Oviedo se convierte en la capital mundial del asfalto con inversión récord


En un movimiento que ha dejado a los expertos en urbanismo boquiabiertos y a los vecinos simplemente con ganas de una siesta eterna, el Ayuntamiento de Oviedo ha anunciado que está a punto de terminar cinco obras “mayores” que habrán costado la frikiscuadrilla económica del municipio. El alcalde, Alfredo Canteli, se ha mostrado tan entusiasta por estas finalizaron que casi se le cae el casco de seguridad al intentar explicar cómo 13,7 millones de euros han logrado transformar la ciudad en algo que sigue pareciendo… pues eso, Oviedo, pero con un poquito más de cemento nuevo.

La Ronda Sur: Una obra que nunca termina (pero hoy sí)

La remodelación de la Ronda Sur es el epítome del esfuerzo inversor. Se dice que las máquinas han estado allí tanto tiempo que los operadores ya han empezado a formar familias, han bautizado a sus hijos como “Excavadora 4” y han establecido un sistema de comercio interno basado en trozos de asfalto sobrante. La obra era tan ambiciosa que se temía que el asfalto pudiera llegar a ser más resistente que la voluntad del ayuntamiento para terminarla, pero finalmente, las máquinas se retiran dejando tras de sí una superficie lisa donde los conductores podrán maravillarse con la calidad del betón mientras ignoran que sus impuestos financiaron este milagro arquitectónico.

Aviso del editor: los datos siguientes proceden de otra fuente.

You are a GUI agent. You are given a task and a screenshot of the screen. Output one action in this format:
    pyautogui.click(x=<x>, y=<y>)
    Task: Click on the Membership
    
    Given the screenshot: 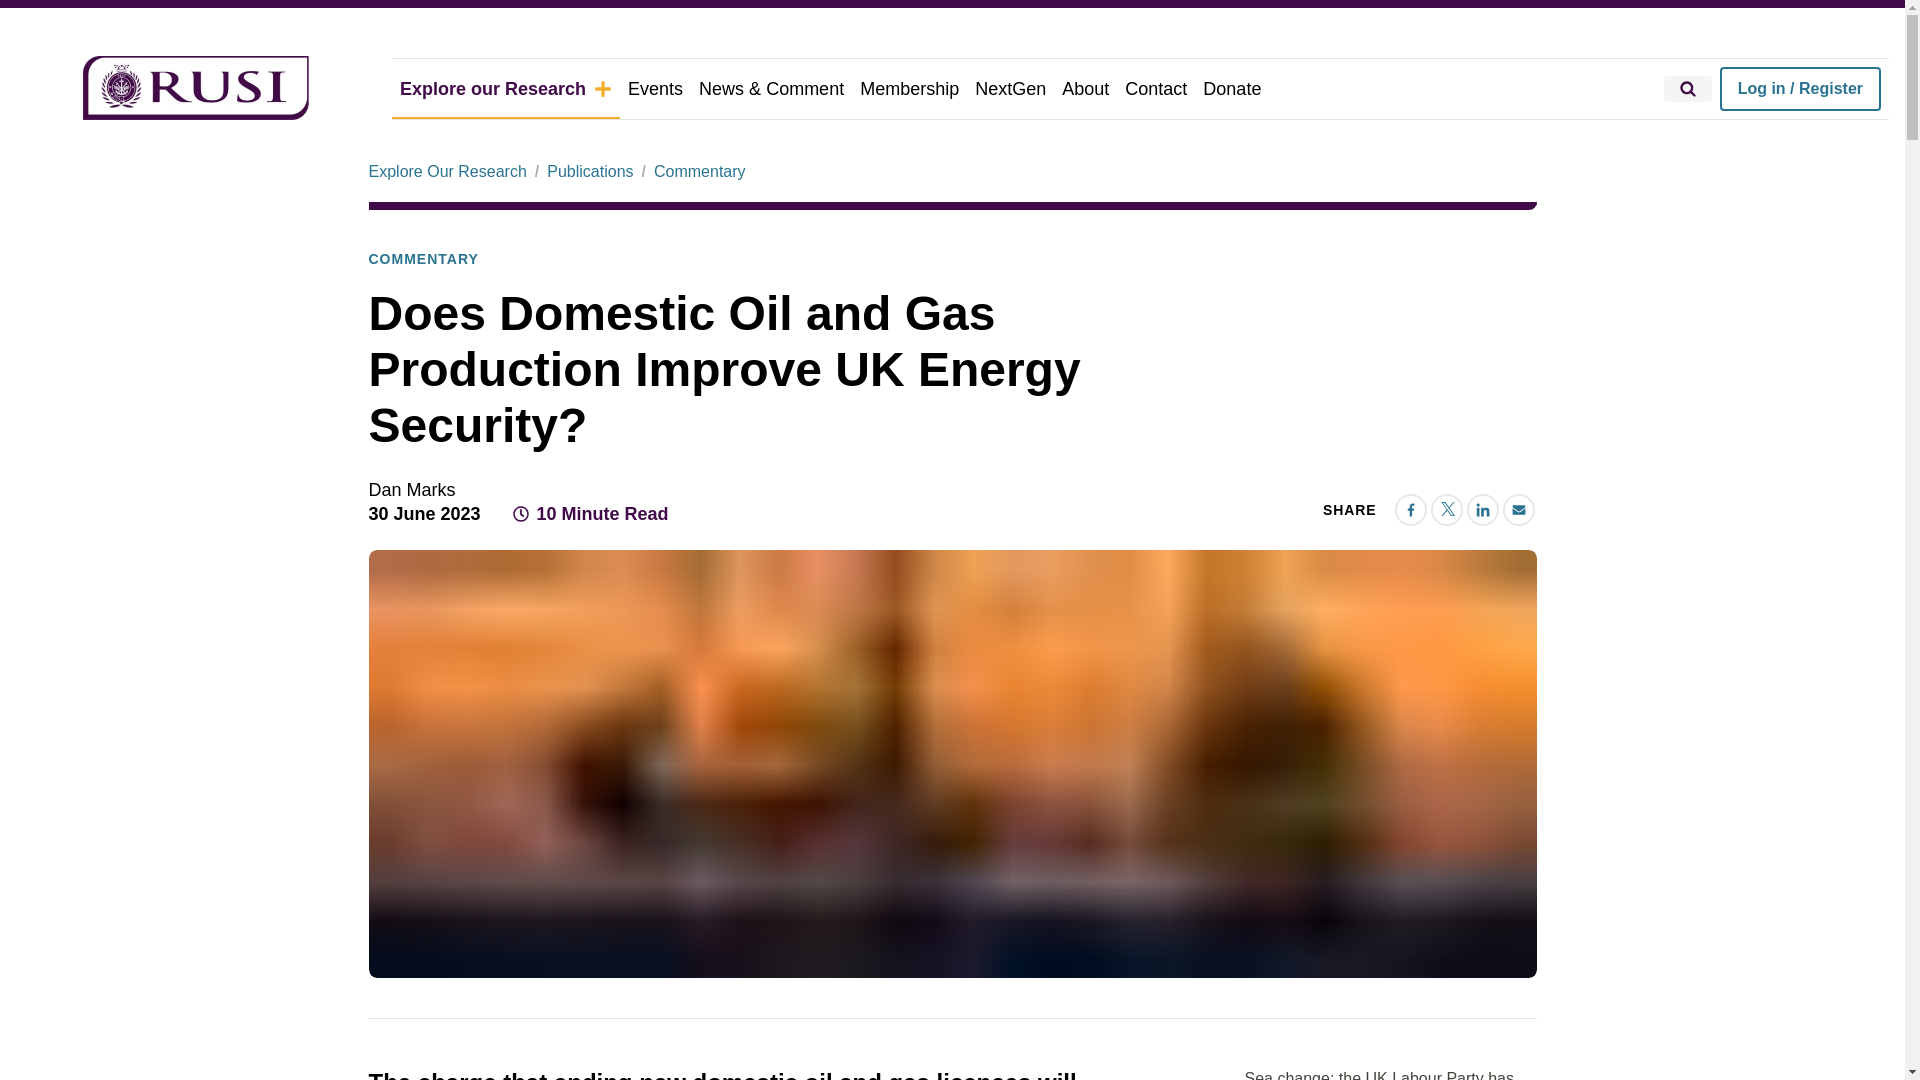 What is the action you would take?
    pyautogui.click(x=910, y=88)
    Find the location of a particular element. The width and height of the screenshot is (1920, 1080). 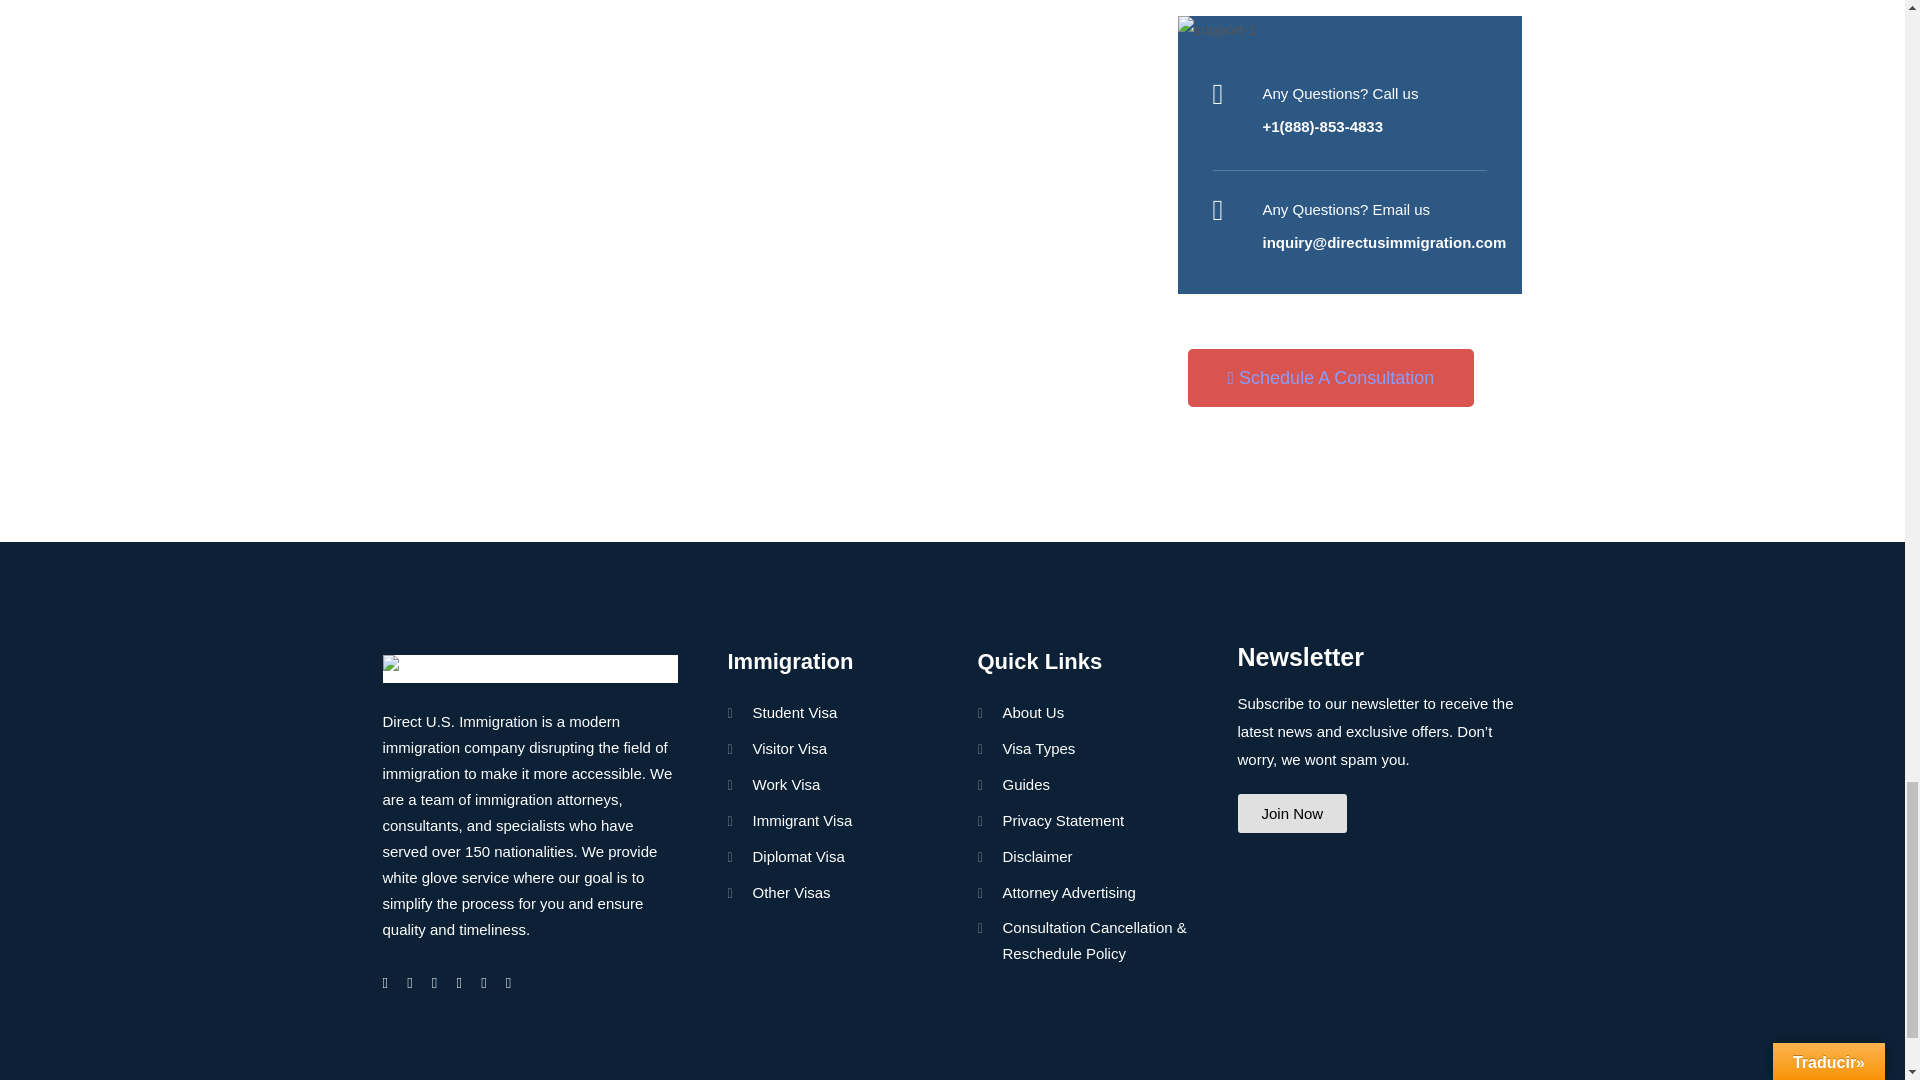

support-1 is located at coordinates (1350, 30).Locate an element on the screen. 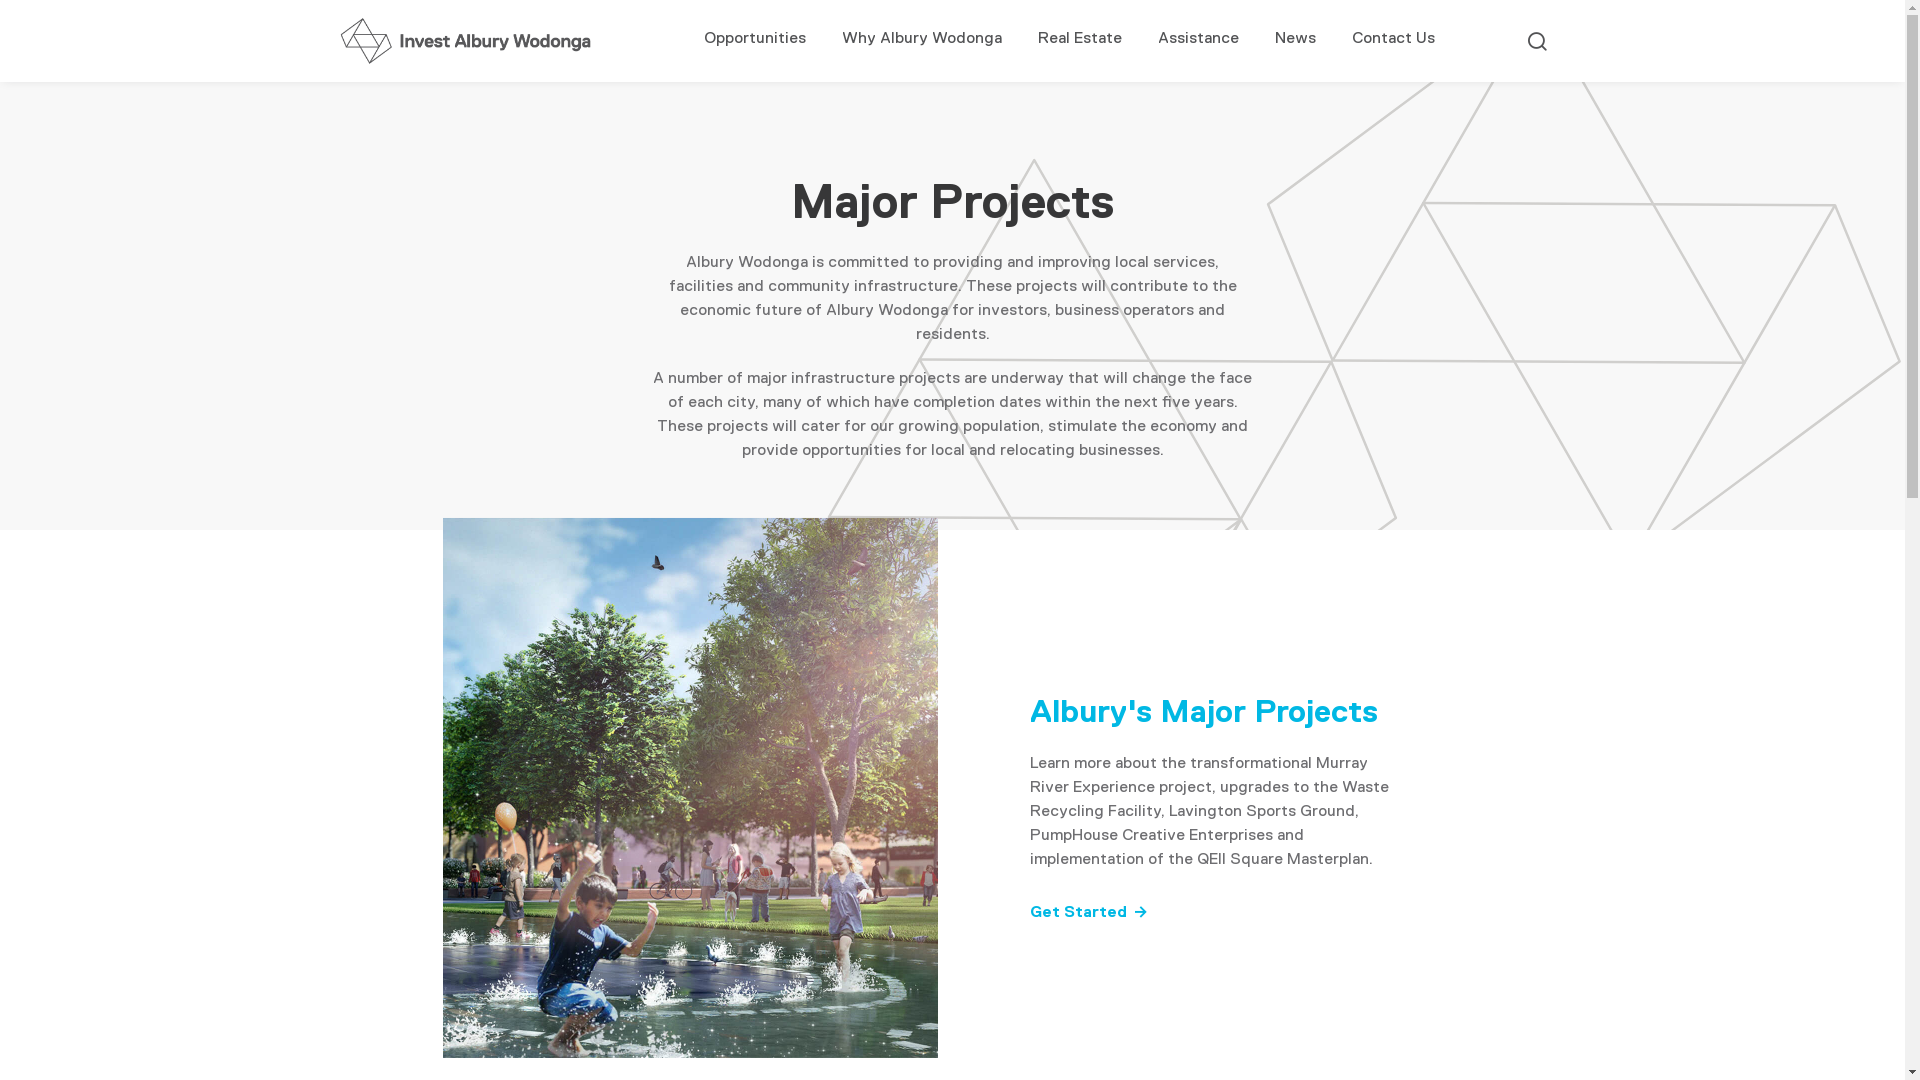 The width and height of the screenshot is (1920, 1080). Why Albury Wodonga is located at coordinates (922, 41).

Ventanielles: El centro social de las ilusiones

El nuevo centro social integrado de Ventanielles es otra joya de la corona de esta inversión. Es un edificio diseñado para que los vecinos puedan reunirse, hablar de la vida y notar que el presupuesto se ha gastado con una precisión quirúrgica en cada ladrillo. Los arquitectos aseguran que el diseño fomenta la “integración comunitaria”, lo que básicamente significa que ahora habrá más sillas donde sentarse a discutir sobre por qué todavía hay obras en otros lados mientras este edificio brilla como un faro de éxito burocrático en medio del barrio. Es un monumento al progreso, construido con la fe inquebrntable de que el gasto público es la mejor medicina para cualquier mal urbano.

Las cinco obras: Un pentágono de gloria

El ayuntamiento ha decidido agrupar estas cinco obras como si fueran los trabajos de un equipo olímpico del asfalto. Se trata de una estrategia maestra para asegurar que, antes del paréntesis estival (que es cuando todos se olvidan de lo que se ha gastado), la ciudadanía pueda ver resultados tangibles. Es el “efecto despachillerato” en su máxima expresión: terminar muchas cosas a la vez para compensar el hecho de que el resto de la ciudad sigue esperando por el próximo milagro de inversión. Cada obra es un capítulo en una epopeya de gestión donde el presupuesto vuela y los ciudadanos aplauden, quizás por admiración o porque el ruido de las máquinas finalmente ha cesado.

En conclusión, la gestión municipal se各地 posiciona como una fuerza imparable del desarrollo infraestructural. Con 13,7 millones invertidos, Oviedo no solo está construyendo calles y centros sociales; está construyendo un legado de asfalto pesado que sobrevivirá a nuestras generaciones. El alcalde Canteli nos recuerda que el esfuerzo es inversor y la inversión es… bueno, ya lo hemos visto en las obras. Mientras los ciudadanos disfruten de su nuevo pavimento, los técnicos municipales podrán descansar finalmente sus manos de tanto firmar facturas de hormigón. Es, sin duda, un triunfo del orden público sobre la realidad económica, celebrado con la solemnidad que solo una obra pública terminada puede otorgar.